Parties seeking to vacate arbitration awards should think hard about the legal basis for such a claim before going into court.  Otherwise, they may end up paying the opposing party’s legal fees.

In a federal district court case in Alabama decided on February 15, 2018, Judge L. Scott Coogler held that an employer had to pay the union $22,000 for attorney’s fees the union had incurred in its opposition to the employer’s unjustified motion to vacate an arbitration award.  Peco Foods, Inc. v. Retail, Wholesale, and Department Store Union, Midsouth Council, Docket No. 7:16-cv-01345-LSC, 2018 WL 905367 (N.D. Ala. 2/15/18).  The court relied on a 1970 Fifth Circuit opinion which had held that a federal district court could award attorney’s fees “where it determines that a party has without justification refused to abide by the award of an arbitrator.”

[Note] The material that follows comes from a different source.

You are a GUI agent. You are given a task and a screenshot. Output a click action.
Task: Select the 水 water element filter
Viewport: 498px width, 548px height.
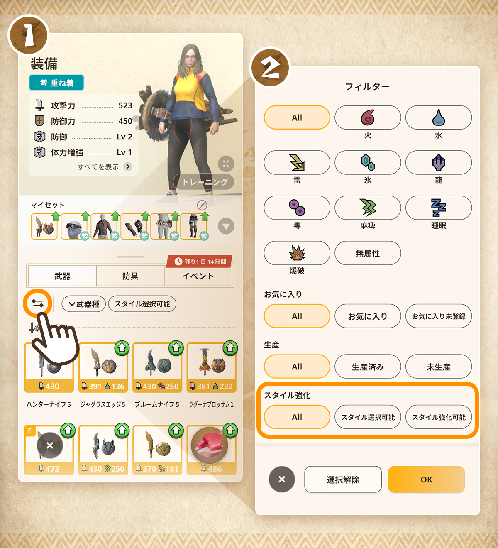coord(439,117)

In the Peco Foods case, the employer had fired an employee for making potentially threatening comments, but an arbitrator had issued an award that found there was no just cause for any discipline and ordered that the employee should be returned to work.  Peco sought to vacate the award in court, claiming that the arbitrator had erred and that the award violated public policy.  The union counterclaimed and sought enforcement of the award.  The court found that it could not set aside the award because Peco was, essentially, asking the court to review the merits of the arbitrator’s decision.  But the Supreme Court had made it clear years ago that judges cannot set aside awards just because they disagree with the arbitrator’s reasoning.  As long as the arbitrator’s award “draws its essence from the collective bargaining agreement,” and the arbitrator is not dispensing “his own brand of industrial justice,” the award is valid.  Steelworkers v. Enterprise Wheel & Car Corp., 363 U.S. 593, 597 (1960). The Peco court explained that because “the scope of review for a labor arbitration award is so narrow, Peco’s only chance for prevailing was for the Court to substitute its judgment for the arbitrator’s and to engage in a review of the merits of the decision – something it cannot do.”

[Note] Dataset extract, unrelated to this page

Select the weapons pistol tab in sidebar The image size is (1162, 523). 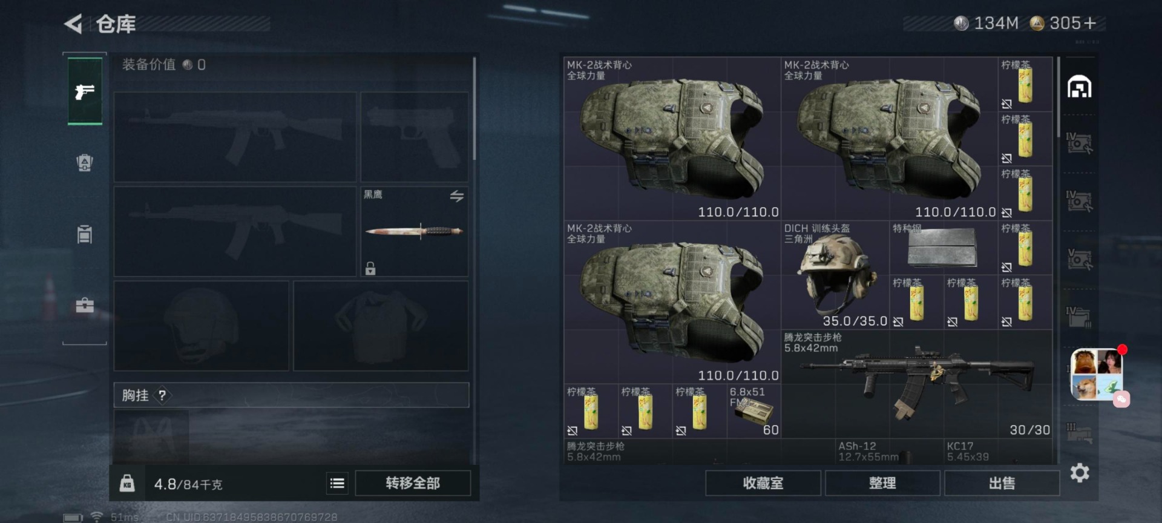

The union then sought attorney’s fees.  Because Peco acted “without justification” in seeking vacatur, the court held that Peco was responsible for the union’s attorney’s fees.  The court said: “In sum, Peco attempted to salvage an arbitration loss through litigation that had no sound basis in the law and should pay the Union’s costs of defending such an unnecessary and groundless action.”

Other courts have noted that a court’s power to award attorney’s fees for an unjustified failure to comply with or opposition to an arbitration award.  See e.g. United Steel, Paper & Forestry, Rubber, Mfg., Energy, Allied Indus. & Serv. Workers Int’l Union v. Wise Alloys, LLC, 807 F.3d 1258, 1274 (11th Cir 2006) (noting similar doctrines are applicable to arbitration proceedings governed by the Labor Management Relations Act and the Federal Arbitration Act) ; International Chemical Workers Union (AFL-CIO), Local No. 227 v. BASF Wyandotte Corp., 774 F.2d 43, 47 (2d Cir. 1985).